Abstract

Sparse component analysis (SCA), also known as complete dictionary learning, is the following problem: Given an input matrix $M$ and an integer $r$, find a dictionary $D$ with $r$ columns and a matrix $B$ with $k$-sparse columns (that is, each column of $B$ has at most $k$ non-zero entries) such that $M \approx DB$. A key issue in SCA is identifiability, that is, characterizing the conditions under which $D$ and $B$ are essentially unique (that is, they are unique up to permutation and scaling of the columns of $D$ and rows of $B$). Although SCA has been vastly investigated in the last two decades, only a few works have tackled this issue in the deterministic scenario, and no work provides reasonable bounds in the minimum number of samples (that is, columns of $M$) that leads to identifiability. In this work, we provide new results in the deterministic scenario when the data has a low-rank structure, that is, when $D$ is (under)complete.
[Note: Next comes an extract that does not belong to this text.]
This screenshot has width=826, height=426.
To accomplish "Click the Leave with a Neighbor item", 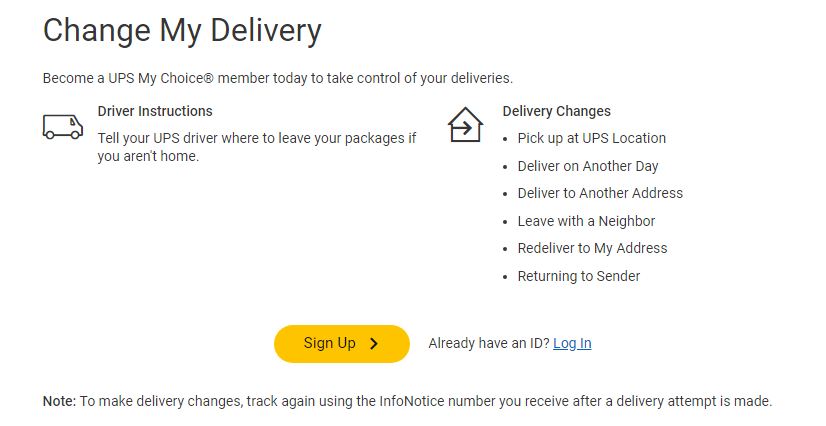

While previous bounds feature a combinatorial term $r \choose k$, we exhibit a sufficient condition involving $\mathcal{O}(r^3/(r-k)^2)$ samples that yields an essentially unique decomposition, as long as these data points are well spread among the subspaces spanned by $r-1$ columns of $D$. We also exhibit a necessary lower bound on the number of samples that contradicts previous results in the literature when $k$ equals $r-1$. Our bounds provide a drastic improvement compared to the state of the art, and imply for example that for a fixed proportion of zeros (constant and independent of $r$, e.g., 10\% of zero entries in $B$), one only requires $\mathcal{O}(r)$ data points to guarantee identifiability.